The number of hurricanes has increased in recent years. There were only four hurricanes in 1980. In 2004, there were 9 hurricanes, including 3 major hurricanes (Category 3 or greater). In 2005, there were 12 hurricanes, including 4 major hurricanes.
Scientists are concerned that overdevelopment of coastal areas could increase the frequency of strong storms. Also, global warming could change the path of hurricanes, make them stronger, or cause them to stay in one place for longer periods of time.
Cyclones can cause extensive damage when they hit land. Hurricane Floyd killed 56 people in 1999 after it struck parts of Virginia and North Carolina. The damage totaled more than $40 billion.
In addition to killing people, cyclones can destroy buildings, vehicles, and entire villages. They can also leave millions of people without food or clean water. After Hurricane Katrina, many people didn't know how to protect themselves from future storms. They lost their homes, their jobs, and almost everything else they owned.
Natural Disasters, Cyclones, and Earth Observation Cyclones, hurricanes, and typhoons are all extremely violent storms with winds exceeding 119 kilometers per hour (74 MPH).
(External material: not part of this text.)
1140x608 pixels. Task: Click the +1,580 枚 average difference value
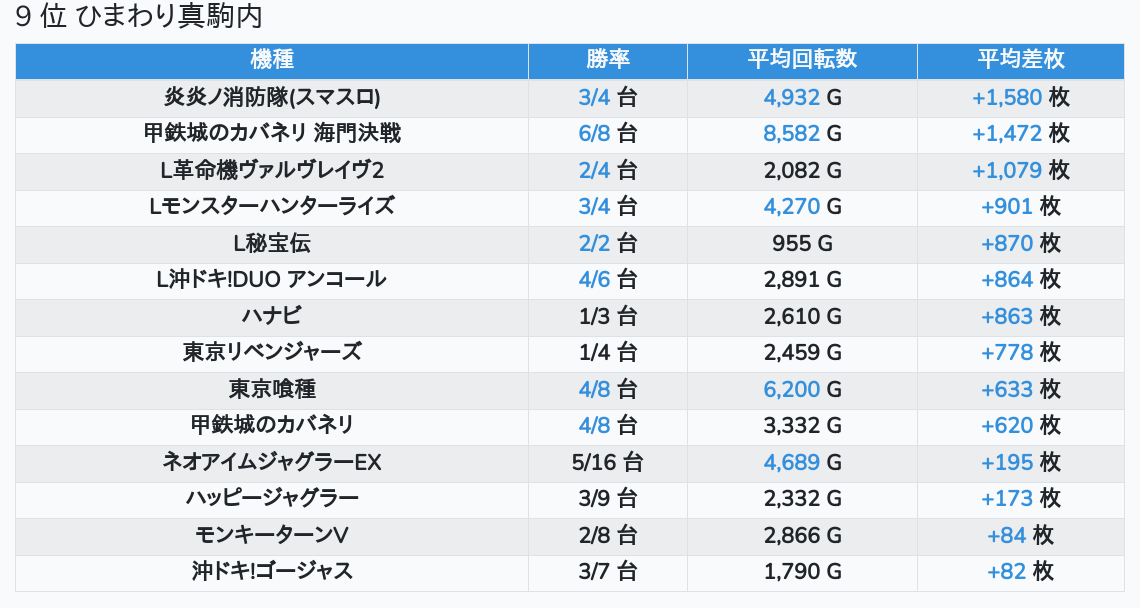click(1020, 98)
There are between 80 and 100 of these storms on average each year, and while only a portion of them make landfall, they may bring damage when they do.
What is the difference between a hurricane, a typhoon, and an cyclone? They are all large-scale atmospheric disturbances that can cause widespread damage when they move over land. However, not all large-scale atmospheric disturbances that affect land are called "storms". For example, high pressure systems can also influence weather by preventing moisture from reaching portions of the globe. Such areas are often referred to as "dry holes" because there is no moisture present to support precipitation.
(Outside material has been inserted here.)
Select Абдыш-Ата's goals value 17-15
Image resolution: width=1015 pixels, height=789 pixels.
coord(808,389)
Why do some years produce many disasters, while other years don't? Unpredictability of severe weather causes this problem. Severe weather events are rarely repeated identically next time around. The frequency, intensity, and location of disaster events are influenced by many factors beyond human control. For example, the interplay between oceans, continents, and atmosphere determines where and when tropical storms will form. Also important are internal dynamics within individual storms. Factors such as wind speed and direction, amount of water vapor in the air, size of clouds, and temperature differences across surfaces of rotating storms parts play a role in how strong they will be. No two storms are exactly alike!
To detect and track tropical cyclones, the center use satellite imagery, numerous meteorological instrumentation, and computer-based prediction modeling. When tropical cyclones threaten inhabited coastal regions, the center offers warnings. This information may be used to track and forecast the path of a tropical storm. Should a storm's intensity increase, weather stations across its path will report new data that help predict how strong it will become as it moves over land.
Scientists use several methods to detect tropical cyclones. Satellite images are taken from space and can reveal important information about tropical storms that could not be obtained otherwise. Instrumental observations are made at ground level using weather stations. They provide data on wind speed and direction, pressure, temperature, humidity, and other factors. Computer models based on these observations and other inputs such as sea surface temperatures are also used for tracking and predicting tropical cyclones.
Tropical cyclones are classified by strength into three categories: depression, storm, and hurricane. Scientists use various criteria to make this determination including barometric pressure, wind speed, satellite intensity estimates, and proximity to land. A depression has sustained winds of 39 mph or less while a storm has winds of 40-73 mph. A hurricane is defined as a storm with winds greater than 74 mph.
Cyclone detection devices measure fluctuations in solar radiation, which is affected by clouds and aerosols inside the troposphere, the lowest layer of the atmosphere.